First Baseman Eddie Murray hit two tremendous home runs, Catcher Rick Dempsey, the Series MVP, had a double and a homer, and Scott McGregor pitched a five-hitter, yet their individual accomplishments seemed absorbed by the entire team. There have been world champions with more talent, but there has probably never been a team as selfless as these Orioles.

"Just knowing that you're part of the best team in baseball," said Murray, "well, it's a nice little feeling."

It was the beginning of a nice little autumn evening for the Orioles when, in the second inning Sunday, Charles Hudson of the Phillies threw Murray a nice little 2-2 fastball. Murray sent a nice big blast into the seats in rightfield. "All I thought was one to nothing," said Murray. "I also thought I took the crowd out of the game."

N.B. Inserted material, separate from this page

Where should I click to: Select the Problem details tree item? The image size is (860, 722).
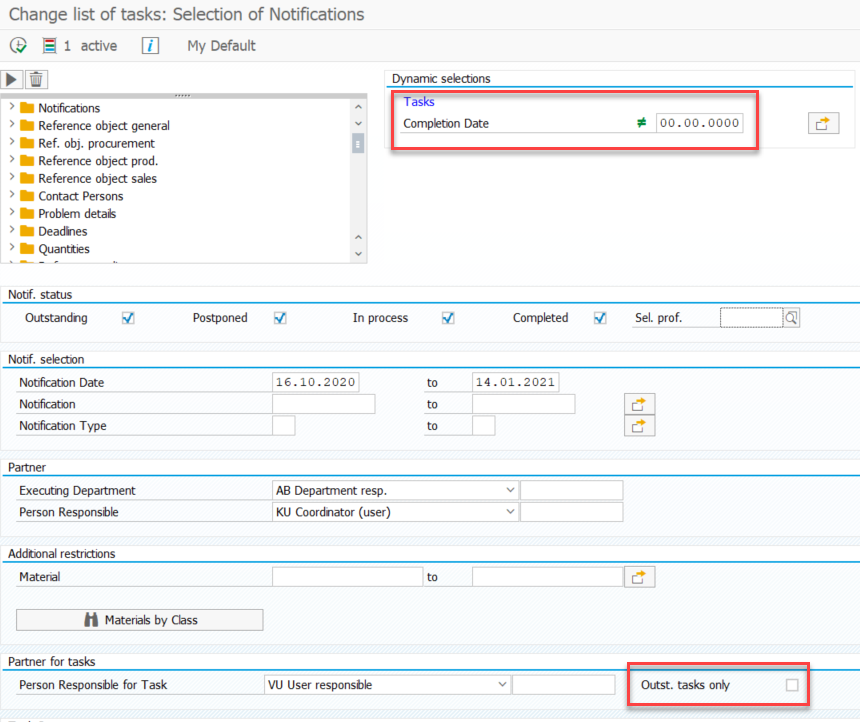[77, 214]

The Philadelphia crowd had been getting on Murray in the previous two games, derisively chanting, "Eddie, Eddie," every time he made an out, which was often. Murray was also hounded by people wanting to know why he wasn't hitting, and to escape the crush he decided to skip batting practice Saturday and Sunday. Even the Orioles were worried about Murray, though they were up three games to one. Rightfielder Dan Ford noticed he wasn't throwing sunflower seeds at teammates, as is his usual custom, and Ken Singleton, the team's unemployed DH, said Saturday, "Maybe he'll be Eddie Murray tomorrow."

So when Murray homered in the second inning, the game, and thus the Series, was all but over. "As the sleeping giant awoke," said Leftfielder John Lowenstein, "we began to realize that it was going to be very difficult to beat us."

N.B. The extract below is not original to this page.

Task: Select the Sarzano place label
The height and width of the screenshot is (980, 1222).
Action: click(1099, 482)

After Murray's home run, Hudson started pitching defensively, and in the third Dempsey hit a 1-0 pitch just over the 371-foot mark in left.

The 10th homer of the Series, but the first with a man on, came in the fourth. With Shortstop Cal Ripken aboard via a walk, Hudson threw a nice little off-speed pitch to Murray, and Murray banged it off the scoreboard in deep right center, almost at the spot where it had MURRAY 111 listed under the American League RBI leaders. "Now I'm thinking it's four to nothing, and with Scotty on the mound we've got this game won," said Murray. "It's funny how you can become a hero in a day."

Murray's hard-hitting counterpart on the Phillies, Third Baseman Mike Schmidt, never got started. He was 1 for 20 with six strikeouts in the Series as the Oriole pitchers kept teasing him with high fastballs, and, with every out, the boos got louder and longer.

McGregor's shutout dropped Baltimore's Series ERA to 1.60, as low as any in a five-game classic since Yankee pitchers had a 1.40 ERA in 1943. McGregor was in such command he threw only one curve, to Second Baseman Joe Morgan in the third. The other pitches were fastballs and changeups.